We also follow up on our story by Gordy Slack on whether a ketogenic diet could treat mental illness with an intriguing case report from Frontiers in Nutrition: An unhoused man with schizophrenia who was able to achieve complete remission from his symptoms after nine months on ketogenic metabolic therapy (KMT).

Also in this edition: A journalist’s report on ChatGPT encouraging violence. Mental health problems linked to a hotter planet. And more.

But first, one of the largest randomized studies on aging and cognitive health – the U.S. Pointer Study – has some gratifying findings about ways to help keep your brain young as you age: Improve your diet, exercise and socialize

In the study, funded by the Alzheimer’s Association and published in JAMA, one group of participants took part in a structured program: They ate foods from both the Mediterranean and DASH diets, exercised 30 minutes a day, did strength training several times a week, and took part in social activities and computerized cognitive training. The other group got information but guided themselves. Cognitive scores for both groups improved, but the structured group did better – they “slowed the cognitive aging clock by one to two years,” a study leader said.

King County, WA, didn’t just overhaul its crisis response. It’s integrating it into the county’s entire mental health system.

Seattle, Washington (Darryl Brooks/Shutterstock)

In June, a household in King County, Washington, called 911 to report that someone in the house was hearing voices and seemed disconnected from reality. In the past, that would have triggered a standard emergency medical response, often including the police. The problem, according to experts, is that these responses rarely work out well – those suffering with mental illness or substance use disorders, at best, tend to wind up in jail or in hospital emergency rooms. Few get the help they need. But this time, the grey van that pulled up delivered a mental health professional and a case manager, who took the resident to an inpatient stabilization program for treatment. 

King County, which includes Seattle, has been transferring low-risk mental health-related 911 calls to 988 for over a year now – but part of the challenge is making sure people in the community know that things are changing.

“We’ve had a system that’s been so underfunded and hasn’t had the resources, so you get this learned helplessness, where people say, ‘I tried and called for help, and it didn’t work, so I’m not going to call again,’” King County Behavioral Health and Recovery Division Director Susan McLaughlin said. “We have to undo that across the whole system, for our first responders, our providers, the hospitals and the community members, to understand that there actually is capacity. It’s available now and you can use it.”

The first-response changes are part of a significant expansion to the local mental health care system, funded mostly by a $1.25 billion property tax levy. The revamped system includes the 988 hotline, mobile crisis teams, and walk-in clinics that provide low-barrier care, the Seattle Times reported.

County leaders feel optimistic about the new system, noting that other cities and counties are calling them hoping to learn from their example. “They’re really looking at this as a system of care as opposed to component parts,” said Preston Looper, a mental health provider and consultant who co-led a 2023 survey of mobile crisis teams. “Mobile crisis in isolation is cool, but a component in a coordinated and integrated system is super powerful and can create some significant return on investment.”

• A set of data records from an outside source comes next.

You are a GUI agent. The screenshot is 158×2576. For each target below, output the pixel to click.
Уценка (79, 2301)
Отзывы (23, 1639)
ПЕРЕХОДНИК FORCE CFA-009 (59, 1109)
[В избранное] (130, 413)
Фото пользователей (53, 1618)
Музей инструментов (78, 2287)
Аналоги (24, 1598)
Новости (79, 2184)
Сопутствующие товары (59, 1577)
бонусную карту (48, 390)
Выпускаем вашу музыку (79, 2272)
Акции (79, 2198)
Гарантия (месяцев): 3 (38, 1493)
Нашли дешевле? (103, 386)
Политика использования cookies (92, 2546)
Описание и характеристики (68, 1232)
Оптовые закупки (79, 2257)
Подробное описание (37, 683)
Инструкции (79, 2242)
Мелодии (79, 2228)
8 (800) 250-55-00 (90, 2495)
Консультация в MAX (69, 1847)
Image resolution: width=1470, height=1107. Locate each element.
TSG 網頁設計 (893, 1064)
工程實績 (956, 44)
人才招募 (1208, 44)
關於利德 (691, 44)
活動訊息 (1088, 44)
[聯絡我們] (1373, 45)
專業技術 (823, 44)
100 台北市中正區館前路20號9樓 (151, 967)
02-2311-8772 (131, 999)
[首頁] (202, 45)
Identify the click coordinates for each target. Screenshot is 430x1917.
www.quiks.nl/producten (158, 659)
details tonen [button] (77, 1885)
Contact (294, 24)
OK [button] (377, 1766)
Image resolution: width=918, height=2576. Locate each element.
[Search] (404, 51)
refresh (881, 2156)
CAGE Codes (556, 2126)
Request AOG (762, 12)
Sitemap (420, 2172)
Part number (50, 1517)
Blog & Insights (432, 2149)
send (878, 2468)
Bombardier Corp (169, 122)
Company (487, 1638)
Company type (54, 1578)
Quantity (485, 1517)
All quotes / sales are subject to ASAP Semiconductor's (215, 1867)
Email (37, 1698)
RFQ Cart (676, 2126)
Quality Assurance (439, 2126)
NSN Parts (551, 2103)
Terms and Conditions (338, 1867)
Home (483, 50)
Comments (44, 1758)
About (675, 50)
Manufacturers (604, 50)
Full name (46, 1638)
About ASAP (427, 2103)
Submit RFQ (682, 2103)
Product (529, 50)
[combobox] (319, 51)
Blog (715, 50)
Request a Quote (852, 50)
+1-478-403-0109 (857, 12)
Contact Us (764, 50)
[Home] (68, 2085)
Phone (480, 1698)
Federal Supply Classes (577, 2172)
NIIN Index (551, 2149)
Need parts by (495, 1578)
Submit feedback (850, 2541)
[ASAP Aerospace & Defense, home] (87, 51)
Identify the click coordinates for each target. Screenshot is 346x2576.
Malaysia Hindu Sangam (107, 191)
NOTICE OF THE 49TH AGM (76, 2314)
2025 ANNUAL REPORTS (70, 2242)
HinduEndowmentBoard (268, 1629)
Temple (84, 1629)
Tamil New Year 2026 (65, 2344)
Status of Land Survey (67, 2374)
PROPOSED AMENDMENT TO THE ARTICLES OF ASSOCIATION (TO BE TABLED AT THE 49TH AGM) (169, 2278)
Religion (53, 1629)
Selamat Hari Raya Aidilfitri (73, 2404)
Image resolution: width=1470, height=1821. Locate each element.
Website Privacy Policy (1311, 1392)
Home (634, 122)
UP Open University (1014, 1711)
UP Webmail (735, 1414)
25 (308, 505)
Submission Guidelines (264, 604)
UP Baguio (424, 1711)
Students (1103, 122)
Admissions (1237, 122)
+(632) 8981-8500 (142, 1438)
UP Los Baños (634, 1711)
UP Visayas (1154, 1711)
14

One growing pain is data fragmentation – mobile teams responding to calls can’t access hospital records – but it seems that strengthened coordination among social service and crisis response agencies might be making some much-needed headway. One man who felt suicidal had declined services, fearing he’d be “locked up.” But when a case manager followed up the next morning, he was willing to be taken to Connections Kirkland, the county’s first walk-in crisis center, where he was reassured he wouldn’t be forced to stay. Afterwards, he reported feeling much more relaxed.

For one homeless man, a keto diet left schizophrenia in remission

Photo: Tatjana Baibakova/Shutterstock

Whoever brought a book discussing the ketogenic diet to a homeless shelter in the United Kingdom may have done one of its residents a big favor. A 32-year-old homeless man with schizophrenia read it and was so inspired that he began experimenting with the diet in an effort to control his symptoms.

In this case report, published this June in Frontiers in Nutrition, a nutritional therapy specialist in the United Kingdom that he later consulted found he had derived little benefit from medications. With her help and others, he began regular ketogenic metabolic therapy (KMT), which involves a diet high in fat, moderate in protein and very low in carbohydrates, prompting the body’s metabolism to go from running mostly on glucose, the sugar that makes up most carbs, to using ketones, a metabolite of fat, as its primary fuel. 

The patient had been diagnosed with paranoid schizophrenia, and later, PTSD. After the death of a close family member, he developed paranoid delusions, suicidal thoughts and psychotic episodes that eventually left him unable to work and homeless, and he moved in and out of hospital for three years. His hospital treatment included medication and group and occupational therapy, which included trips to cafes and museums. But far from boosting his mental health, he felt that he deteriorated as an inpatient.

Then, in a homeless shelter, he discovered the self-help book that talked about the ketogenic diet and decided to try it, without any expectation that it could help with his schizophrenia. In the shelter, he had his own room as well as access to a mini-fridge and a portable grill, and he experimented with a carnivore ketogenic diet (based solely on meats and fats). He noticed that ‘cheat’ days, where he consumed a lot of sugar and chocolate, came with problems in mood and behavior. 

After further experimentation in a rehab facility, he decided to consult a nutritional specialist versed in KMT and see whether his psychiatrist might support it as part of his therapy. Tests found his blood glucose and ketone readings to be erratic, “so the aim was to stabilize his glucose levels and optimize his ketones in the therapeutic range,” according to author Moira Newiss, a registered nutritional therapy practitioner.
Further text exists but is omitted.